The layers are otherwise hidden, had it not been destroyed, characterised by the steep stone steps.




Native street hawkers and witch doctors....any comers wanting to ward off some bad "spirits" are satisfied.....working or not is another story!









Zocalo Square in Central Mexico City...and its magnificient Mayan exhibitions...remember that little calender that got the whole World in a bind at end of 2012...well there is the explanation as well.  Not that I understand Spanish....

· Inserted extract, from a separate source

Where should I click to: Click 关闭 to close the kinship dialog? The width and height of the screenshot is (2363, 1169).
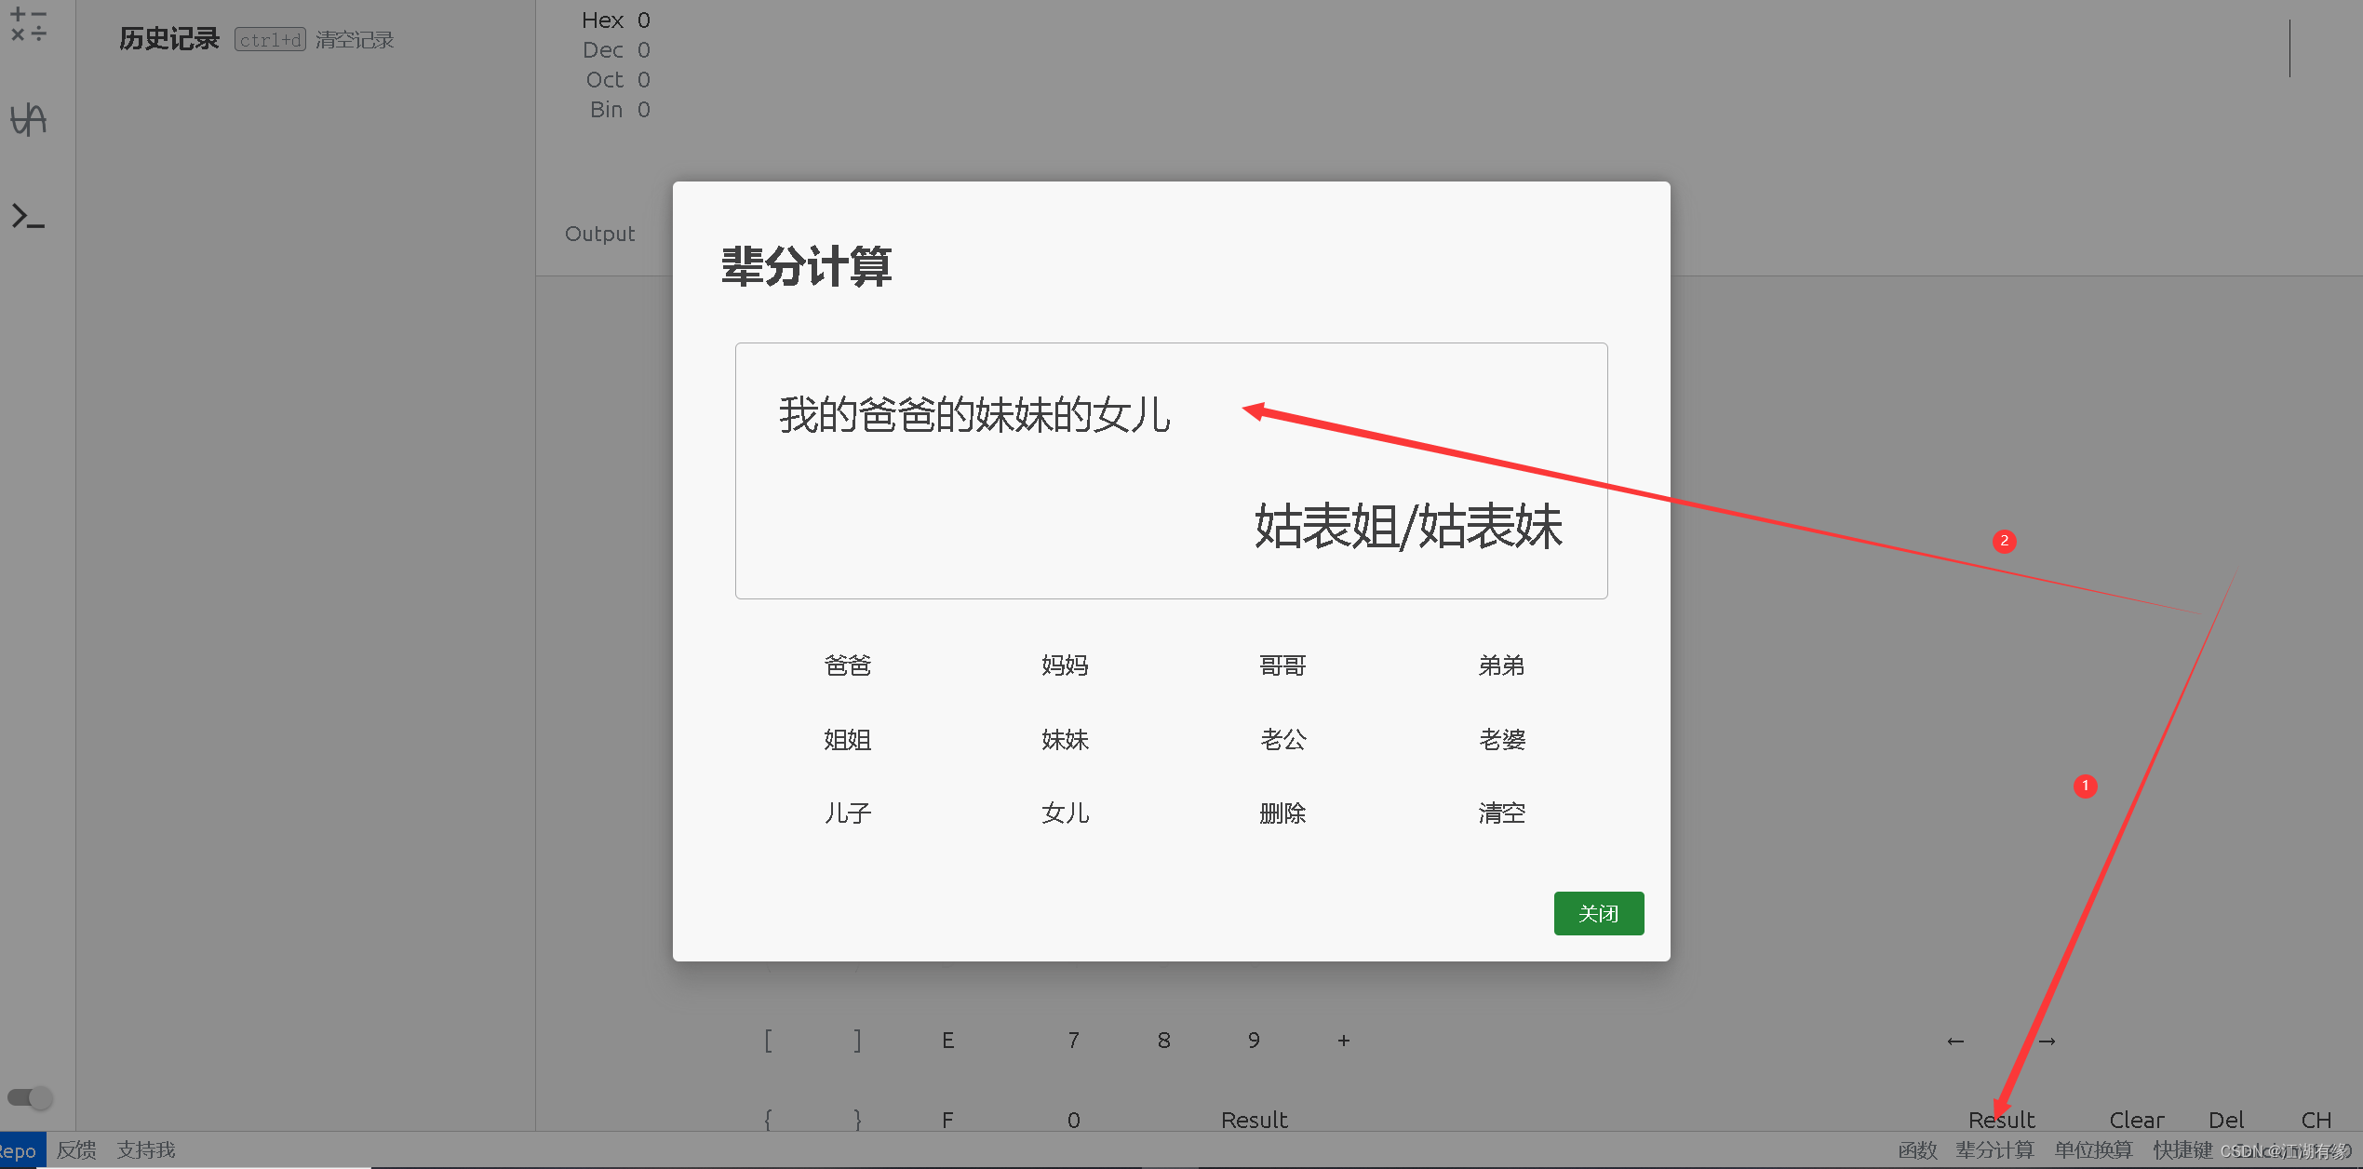pyautogui.click(x=1598, y=913)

and a very powerful street soprano


And my lunch, a street stall for some burritos,


And finally, my well chilled fresh fruit for brekky. Ran into this little "fruiteria" that sells freshly prepared fruit and various vegetarian freshies. So I made any "appointment", and they did not surprise.....even with cereal and nuts sprinkled. And the serving was huge....kept me full for the whole morning.



Well, tomorrow, we are starting the real adventure bit early in the morning...southwards.


And I have forgotten totally about Malaria tablets......so it was a case of hurrying to the pharmacy for some tropical strength mozzie sprays.

After hearing some of  the stories during the briefing, homeward may not be a bad option too.....%&*#$**!!